Somewhere I heard Peter Buck say (I think in regards to the “Can’t Get There From Here” video) that REM was not known for their sense of humor. Dead Letter Office, in contrast, shows them having fun. Buck wrote appealingly self-deprecating liner notes for the album, and overtly apologizes to Roger Miller for their boozy stumble through “King of the Road.” Sometimes, simply hearing a talented band having fun is, itself, a fun experience.

Early listening conditions: My tape dates to May 1, 1987 (with Elvis Costello’s Taking Liberties on the reverse side), so I clearly recorded it within days of its release. The tape itself, incidentally, sounds pretty bad - the audio quality has either degraded worse than my other REM tapes, or it was recorded more poorly than the others.
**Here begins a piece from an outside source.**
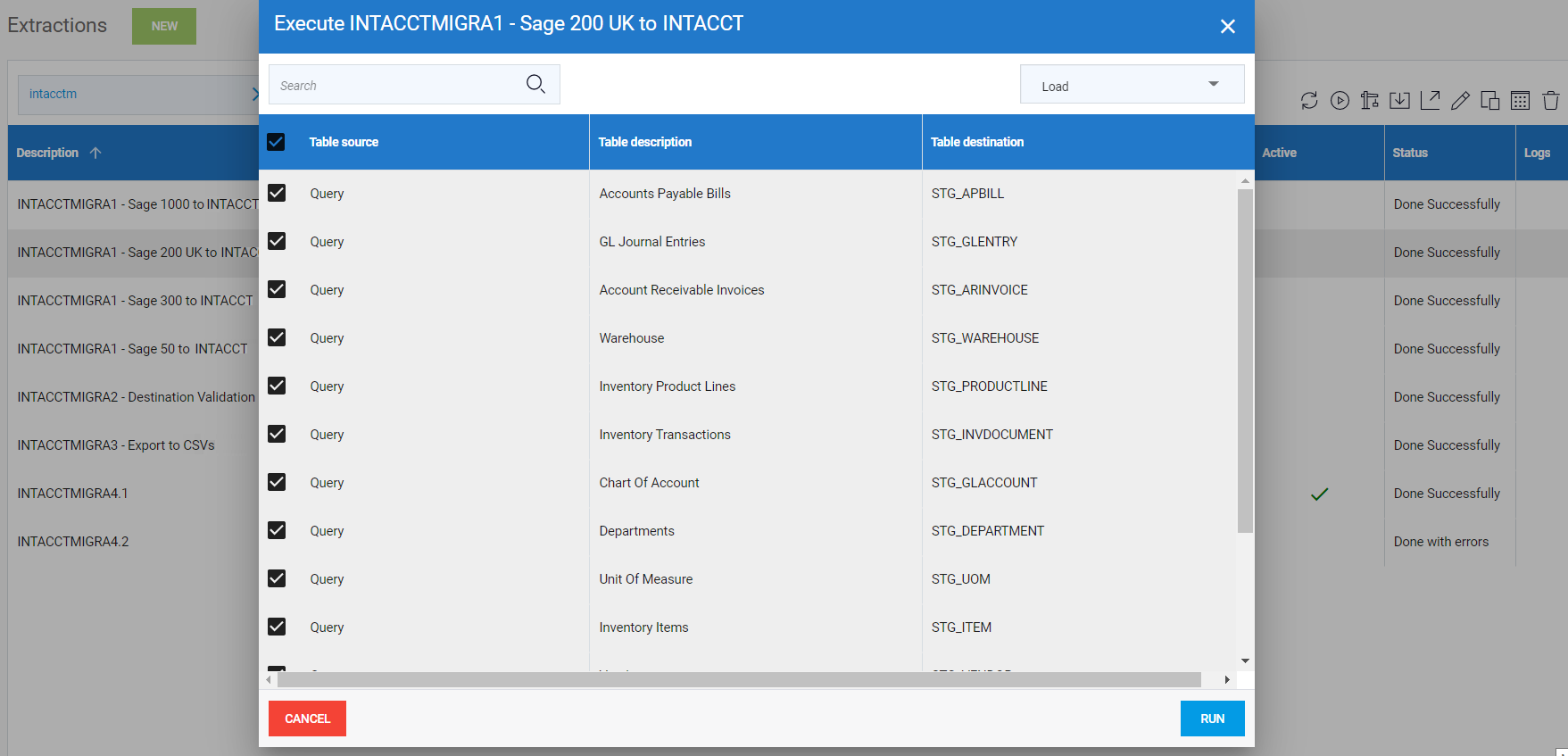Click the vertical scrollbar of the table list
The width and height of the screenshot is (1568, 756).
[x=1245, y=357]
Or maybe Dead Letter Office sounds worse than the other REM albums, but I doubt it.

My friends and I thought that the fun songs on Dead Letter Office were a hoot: we especially liked quoting “Bandwagon” and “Voice of Harold” in Stipe’s more conspicuous-than-usual drawl: “A must!” I remember moroccomole and I arguing over the lyrics of “King of the Road.” The line is “I’m a man of means by no means,” but moroccomole said that maybe it was “I’m a man, a man by no means…” And in fact, I think we’re both right, because Stipe seems to be singing it the 'wrong' way.